My Commitment

The National Institute of Health estimates that at least 23.5 million people in the US suffer from an autoimmune disease, and that this number is on the rise. 75% of these people are women. After interviewing dozens of experts in the field of autoimmunity, Amy Meyers M.D. stated that “This is an epidemic.” What is happening? Why are our own immune systems turning against us?

Experts agree that a few factors need to be in place to cause an autoimmune disease. They are: genetic predisposition, a leaky gut, and an additional trigger such as stress or a parasite, like candida. In other words, we may carry the gene for autoimmunity, but a perfect storm must occur in order for the gene to ‘turn on.’

I have lived this statistic, and when something like this actually happens to you, statistics take on a whole new meaning. I feel passionately about getting the word out there that it is possible to heal.

Since sending my disease into remission through lifestyle changes over time, I have studied and researched the available information on autoimmunity. I believe that what is happening is that a combination of factors that are a part of modern life have caused this epidemic. The good news is, we can protect, and heal ourselves.

This is not to say that modern medicine does not have a place, because it does. I still take a thyroid hormone replacement to help supplement this important hormone in my body because over time, my thyroid gland has suffered enough abuse from my own immune system, that it needs the extra boost.

But, there are so many factors to autoimmunity that traditional medicine does not address.

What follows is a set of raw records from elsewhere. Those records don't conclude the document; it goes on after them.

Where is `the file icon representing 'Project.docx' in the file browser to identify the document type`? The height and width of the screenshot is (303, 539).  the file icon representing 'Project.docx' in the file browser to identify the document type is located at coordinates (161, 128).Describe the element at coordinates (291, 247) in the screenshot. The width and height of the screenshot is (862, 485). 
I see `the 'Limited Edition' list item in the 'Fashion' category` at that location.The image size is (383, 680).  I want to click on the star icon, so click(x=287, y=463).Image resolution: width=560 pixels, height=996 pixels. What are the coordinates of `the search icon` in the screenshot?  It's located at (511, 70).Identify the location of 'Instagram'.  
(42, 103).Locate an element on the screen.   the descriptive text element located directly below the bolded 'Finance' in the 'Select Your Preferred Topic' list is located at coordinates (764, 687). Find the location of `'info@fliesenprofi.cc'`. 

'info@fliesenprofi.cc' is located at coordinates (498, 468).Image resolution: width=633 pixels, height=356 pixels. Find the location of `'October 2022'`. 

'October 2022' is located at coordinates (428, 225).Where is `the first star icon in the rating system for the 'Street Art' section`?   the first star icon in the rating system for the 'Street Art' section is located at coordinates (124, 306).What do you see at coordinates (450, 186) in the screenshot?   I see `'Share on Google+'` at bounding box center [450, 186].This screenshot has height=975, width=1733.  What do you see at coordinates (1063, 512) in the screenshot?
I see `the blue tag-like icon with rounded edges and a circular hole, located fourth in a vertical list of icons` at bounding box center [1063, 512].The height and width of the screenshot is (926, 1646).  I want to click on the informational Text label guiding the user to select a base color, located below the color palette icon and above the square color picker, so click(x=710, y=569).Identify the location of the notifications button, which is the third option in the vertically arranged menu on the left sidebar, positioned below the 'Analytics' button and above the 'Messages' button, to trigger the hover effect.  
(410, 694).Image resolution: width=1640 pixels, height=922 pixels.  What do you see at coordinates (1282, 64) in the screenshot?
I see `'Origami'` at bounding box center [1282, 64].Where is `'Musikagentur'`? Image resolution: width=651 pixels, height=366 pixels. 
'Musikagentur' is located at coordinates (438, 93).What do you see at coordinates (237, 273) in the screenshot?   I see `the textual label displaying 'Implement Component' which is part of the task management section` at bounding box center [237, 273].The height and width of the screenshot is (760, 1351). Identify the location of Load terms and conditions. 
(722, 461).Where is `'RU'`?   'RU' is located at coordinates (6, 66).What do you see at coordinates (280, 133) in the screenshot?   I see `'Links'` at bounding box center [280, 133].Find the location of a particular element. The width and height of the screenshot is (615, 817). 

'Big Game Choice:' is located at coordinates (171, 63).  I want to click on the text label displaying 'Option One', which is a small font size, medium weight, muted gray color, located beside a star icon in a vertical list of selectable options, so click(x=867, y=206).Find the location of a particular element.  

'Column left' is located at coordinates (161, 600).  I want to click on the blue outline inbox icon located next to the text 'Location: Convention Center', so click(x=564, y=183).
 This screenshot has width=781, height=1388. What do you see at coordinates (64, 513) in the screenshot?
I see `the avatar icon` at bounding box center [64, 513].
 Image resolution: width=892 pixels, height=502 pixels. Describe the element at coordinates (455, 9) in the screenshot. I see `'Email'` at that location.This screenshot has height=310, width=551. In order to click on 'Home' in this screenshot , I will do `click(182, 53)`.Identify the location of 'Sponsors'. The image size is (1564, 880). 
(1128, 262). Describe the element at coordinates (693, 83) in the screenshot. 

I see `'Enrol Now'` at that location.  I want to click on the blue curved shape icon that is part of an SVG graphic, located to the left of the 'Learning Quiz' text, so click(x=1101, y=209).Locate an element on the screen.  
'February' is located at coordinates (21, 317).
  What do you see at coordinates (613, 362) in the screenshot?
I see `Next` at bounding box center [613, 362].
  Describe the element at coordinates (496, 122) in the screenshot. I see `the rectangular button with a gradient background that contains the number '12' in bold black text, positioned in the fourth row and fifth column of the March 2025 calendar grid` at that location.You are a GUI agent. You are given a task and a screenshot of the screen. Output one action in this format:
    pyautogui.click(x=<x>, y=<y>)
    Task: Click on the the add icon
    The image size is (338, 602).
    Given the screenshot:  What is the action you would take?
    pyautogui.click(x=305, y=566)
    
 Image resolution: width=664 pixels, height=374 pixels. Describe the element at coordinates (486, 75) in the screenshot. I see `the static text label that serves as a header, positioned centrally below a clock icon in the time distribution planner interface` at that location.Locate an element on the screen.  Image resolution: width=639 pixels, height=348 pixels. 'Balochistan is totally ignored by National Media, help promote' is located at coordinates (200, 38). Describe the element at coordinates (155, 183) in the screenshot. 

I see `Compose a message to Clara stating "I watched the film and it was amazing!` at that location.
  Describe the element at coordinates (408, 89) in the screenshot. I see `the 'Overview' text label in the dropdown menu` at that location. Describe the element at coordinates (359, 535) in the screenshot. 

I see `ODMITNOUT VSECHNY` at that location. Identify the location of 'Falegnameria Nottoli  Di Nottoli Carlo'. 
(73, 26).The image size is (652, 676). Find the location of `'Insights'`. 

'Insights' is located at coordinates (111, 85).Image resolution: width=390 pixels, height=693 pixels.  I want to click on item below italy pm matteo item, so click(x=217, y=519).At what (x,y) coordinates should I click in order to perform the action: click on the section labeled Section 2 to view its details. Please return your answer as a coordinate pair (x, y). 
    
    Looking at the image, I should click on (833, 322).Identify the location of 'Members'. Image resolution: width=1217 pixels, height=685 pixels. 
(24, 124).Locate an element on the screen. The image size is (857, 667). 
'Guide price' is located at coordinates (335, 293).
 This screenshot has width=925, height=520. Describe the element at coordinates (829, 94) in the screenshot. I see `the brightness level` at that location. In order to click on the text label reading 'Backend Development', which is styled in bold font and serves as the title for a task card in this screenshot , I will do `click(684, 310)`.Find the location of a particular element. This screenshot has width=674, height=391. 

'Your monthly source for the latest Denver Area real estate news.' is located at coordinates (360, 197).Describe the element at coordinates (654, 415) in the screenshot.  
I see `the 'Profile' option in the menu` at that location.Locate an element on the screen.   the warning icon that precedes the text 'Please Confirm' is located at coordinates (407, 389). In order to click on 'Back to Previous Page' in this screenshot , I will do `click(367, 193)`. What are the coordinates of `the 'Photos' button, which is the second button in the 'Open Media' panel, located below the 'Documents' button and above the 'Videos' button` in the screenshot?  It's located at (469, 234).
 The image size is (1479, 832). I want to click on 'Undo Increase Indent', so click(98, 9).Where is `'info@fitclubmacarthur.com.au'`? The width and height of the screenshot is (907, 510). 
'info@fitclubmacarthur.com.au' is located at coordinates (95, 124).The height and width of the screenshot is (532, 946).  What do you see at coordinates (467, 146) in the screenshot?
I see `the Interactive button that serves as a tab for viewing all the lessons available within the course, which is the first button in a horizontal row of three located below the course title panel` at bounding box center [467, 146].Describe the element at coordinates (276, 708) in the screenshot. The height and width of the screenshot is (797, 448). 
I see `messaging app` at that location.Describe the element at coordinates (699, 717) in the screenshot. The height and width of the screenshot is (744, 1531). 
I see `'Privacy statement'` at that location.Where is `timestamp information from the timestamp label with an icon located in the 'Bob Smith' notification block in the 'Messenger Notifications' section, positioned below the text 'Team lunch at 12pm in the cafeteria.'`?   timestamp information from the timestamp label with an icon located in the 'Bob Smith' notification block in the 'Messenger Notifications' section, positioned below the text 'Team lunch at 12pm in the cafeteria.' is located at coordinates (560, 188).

To feel truly well, these factors must be looked at, and healed.

We are living in a time unlike any other in the history of humankind. Life is faster, more connected, and more full of information than ever before. While this can be good, it can also take its toll on sensitive individuals. Our systems are in overdrive, and it is impacting our health in serious ways.

Being sensitive does not have to be synonymous with weak. It does however, require one to take extra care of the body, mind and spirit, especially in today’s fast-paced and over-stimulating world. Because if we don’t, we will live with fatigue and apathy, as we hold the door open for more autoimmune diagnoses. Simple, subtle lifestyle changes can have huge benefits in this regard.

Even if you are taking your prescribed medication, how you FEEL is a super important indicator to how well your body is functioning. Tune in and listen to yourself. We only get one body in this life, and it is our vehicle for this experience.

I feel passionate about keeping this conversation going, especially now that I know that this is an actual epidemic, affecting mainly women. Remember, even if you don’t have an autoimmune disorder, the number is on the rise, so preventative measures are important. I hope the articles I post here will offer lifestyle suggestions and recipes that may act as healing salve over this issue.

Let’s do this together, and heal our lives!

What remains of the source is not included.